Sarcasm kind of runs in the whole family.

“So tell me about the girl,” my mom demands, as she pulls on a pair of oven mitts. “Is she from school?”

“Yeah, we worked on a project together for this showcase thing and it did really well. She used to hate me. I mean, I kind of made her hate me.”

I already told my mom about what a douche I let myself turn into. I give her a quick recap of the showcase project and modelling ordeal. She knew I started keeping my photography as secret after Tiff passed away, and I can tell she’s surprised to hear I let Christina in on it.

“We got really close,” I conclude, “but the closer we got the more nervous I became, until I fucked the whole thing up.”

“Language!” chides my mom.

“Messed up,” I correct. “I messed it up. I should have told her about Tiff before I told her how much I liked her, but I didn’t and then she found all these photos of Tiff and I just...I couldn’t talk about it, not on the spot like that, after hiding it from everyone for so long. She assumed Tiff was just some ex I wasn’t over. She doesn’t want to talk to me anymore.”

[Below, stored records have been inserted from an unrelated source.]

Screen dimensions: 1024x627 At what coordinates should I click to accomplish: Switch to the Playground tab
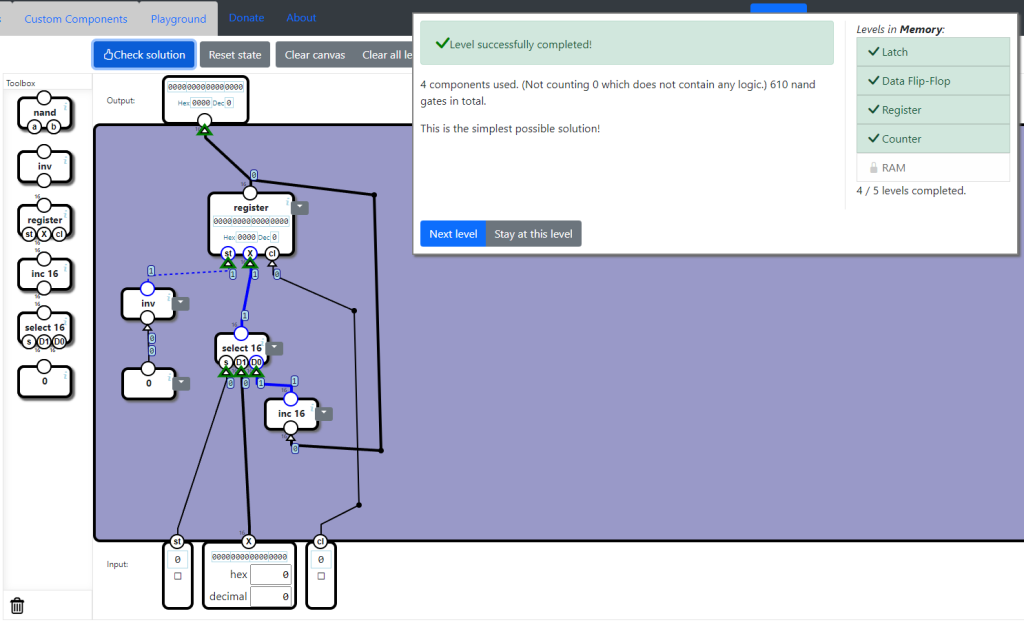(x=178, y=19)
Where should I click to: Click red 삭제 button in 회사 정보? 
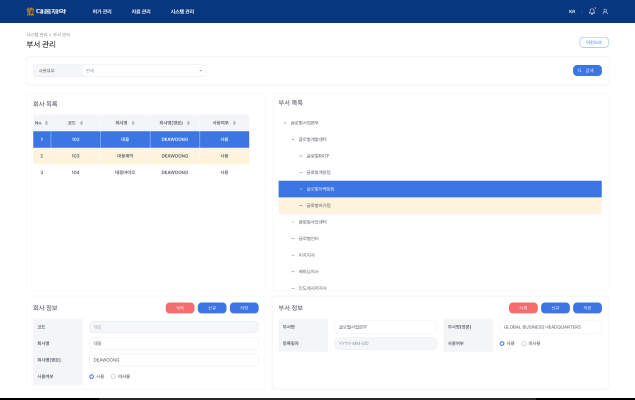coord(180,308)
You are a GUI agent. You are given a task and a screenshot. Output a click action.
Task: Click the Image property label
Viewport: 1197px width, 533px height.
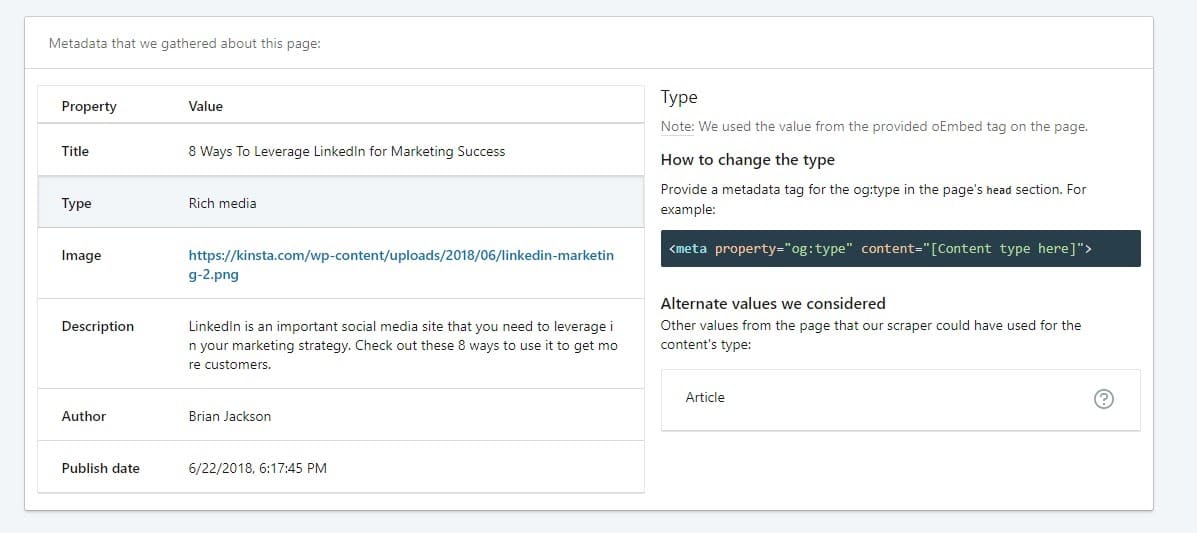(81, 255)
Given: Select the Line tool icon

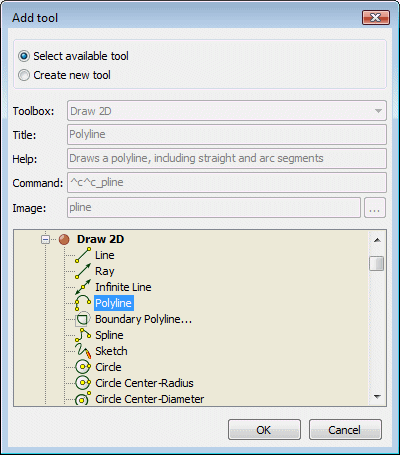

“Did you tell her the truth yet?”

“I’ve called a few times, but that’s not really something you bring up in a phone message.”

“No,” Mom agrees, “I guess it’s not.”

She sets the casserole dish down on the counter and my mouth waters. I can make about five very basic meals; the only I get to eat decent home-cooked food anymore is when I’m here.

“So what do I do?” I ask. “She clearly doesn’t want to talk, and I don’t even know what to say. I don’t know what words will convince her to at least let me tell her the truth.”

“Maybe words aren’t your best option.”

She gives me a mysterious smile and carries the casserole out to the table.

“What’s that supposed to mean?” I demand.

“There’s something you’re better at, something that’s worth a thousand words.” She winks at me and I catch on.

Pictures. I can say way more with a photo than I can with words.